In this tutorial you will learn what a voltage divider is, how it works, when it can be use and when you should avoid it. You will work with potentiometer, which is a variable voltage divider, to find voltage ranges when microcontroller reads LOW and HIGH state on his digital input pins. The latter is very important in communication among different electronics components.
Table of contents
A voltage divider is one of the most fundamental circuits in electronics. It is a simple circuit which turns a large voltage into a smaller one. Using just two series resistors and an input voltage, you can create an output voltage that is a fraction of the input.
You may see it drawn a few different ways:
but they are always the same circuit. In this subsection you will denote the resistor closest to the input voltage $V_{in}$ as $R1$, and the resistor closest to ground as $R2$. The voltage drop across $R2$ is called $V_{out}$, and that is the divided voltage this circuit exists to make.
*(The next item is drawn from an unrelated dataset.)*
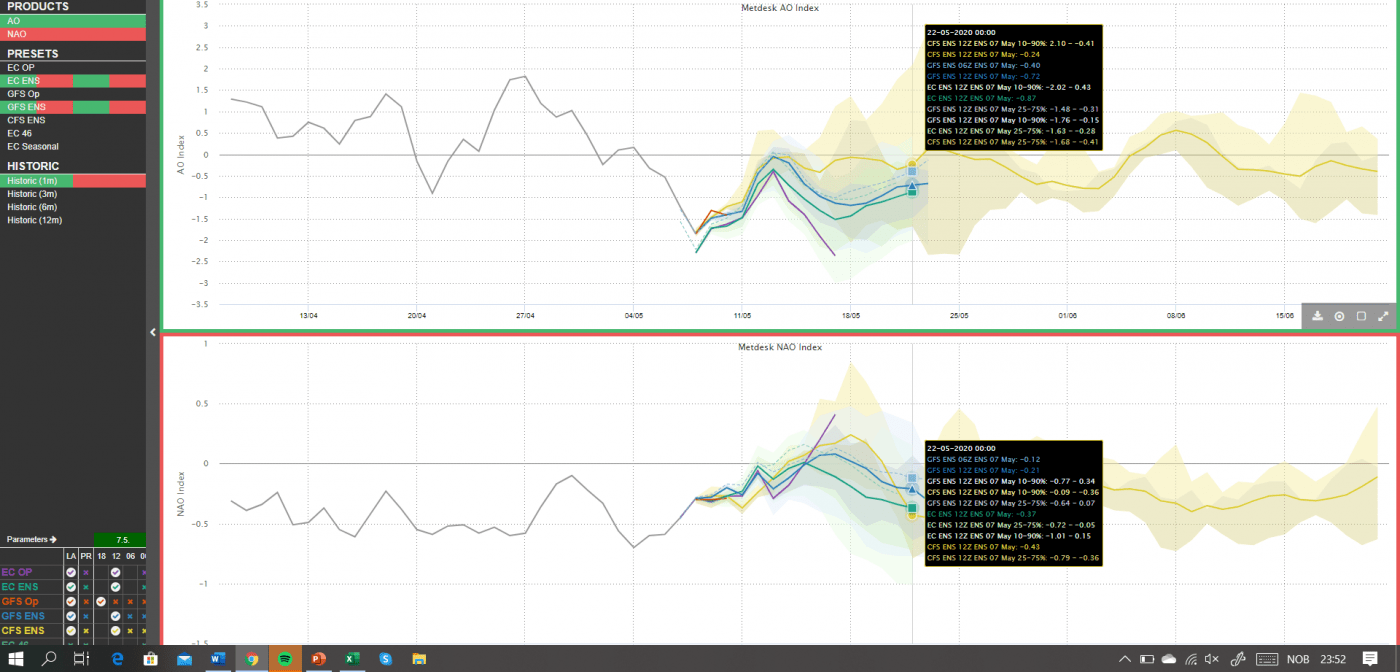Reset the AO chart view with the circle icon
This screenshot has width=1400, height=672.
[x=1339, y=316]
Formula used to calculate $V_{out}$ takes a form:
$$V_{out} = \frac{V_{in}R_{2}}{R_{1}+R_{2}}$$
For easier referrence I will call the point petween two resistors as divider point (point B in the picture below; it is called also as mid-terminal) and two other points as ground point (point C) and power point (point A):
Many sensors in the real world are simple resistive devices. A photocell is one of a such variable resistor, which produces a resistance proportional to the amount of light it senses: the more light we provide the lower resistance of photocell is.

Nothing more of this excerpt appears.